Kinetics of human serum butyrylcholinesterase inhibition by a novel experimental alzheimer therapeutic, dihydrobenzodioxepine cymserine

Cholinergic loss is the single most replicated neurotransmitter deficiency in Alzheimer's disease (AD) and has led to the use of acetylcholinesterase inhibitors (AChE-Is) and unselective cholinesterase inhibitors (ChE-Is) as the mainstay of treatment. AChE-Is and ChE-Is, however, induce dose-limiting adverse effects. Recent studies indicate that selective butyrylcholinesterase inhibitors (BuChE-Is) elevate acetylcholine (ACh) in brain, augment long-term potentiation, and improve cognitive performance in rodents without the classic adverse actions of AChE-Is and ChE-Is.

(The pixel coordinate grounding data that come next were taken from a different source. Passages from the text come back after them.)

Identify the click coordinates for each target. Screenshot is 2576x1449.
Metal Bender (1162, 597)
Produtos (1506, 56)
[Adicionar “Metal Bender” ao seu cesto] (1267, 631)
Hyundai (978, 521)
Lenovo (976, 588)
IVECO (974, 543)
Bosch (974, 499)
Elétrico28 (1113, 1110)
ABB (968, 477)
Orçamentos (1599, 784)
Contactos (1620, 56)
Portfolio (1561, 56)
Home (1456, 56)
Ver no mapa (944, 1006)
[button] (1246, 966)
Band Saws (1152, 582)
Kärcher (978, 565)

BuChE-Is thereby represent a new strategy to ameliorate AD, particularly since AChE activity is depleted in AD brain, in line with ACh levels, whereas BuChE activity is elevated. Our studies have focused on the design and development of cymserine analogues to induce selective time-dependent brain BuChE inhibition, and on the application of innovative and quantitative enzyme kinetic analyses to aid selection of drug candidates. The quantitative interaction of the novel inhibitor, dihydrobenzodioxepine cymserine (DHBDC), with human BuChE was characterized. DHBDC demonstrated potent concentration-dependent binding with BuChE. The IC50 and specific new kinetic constants, such as K-T50, P-PC, K-T1/2 and R-I, were determined at dual substrate concentrations of 0.10 and 0.60 mM butyrylthiocholine and reaction times, and are likely attainable in humans. Other classical kinetic parameters such as K-ia, K-ma, V-ma and V-mi were also determined. In synopsis, DHBDC proved to be a highly potent competitive inhibitor of human BuChE in comparison to its structural analogue, cymserine, and represents an interesting drug candidate for AD.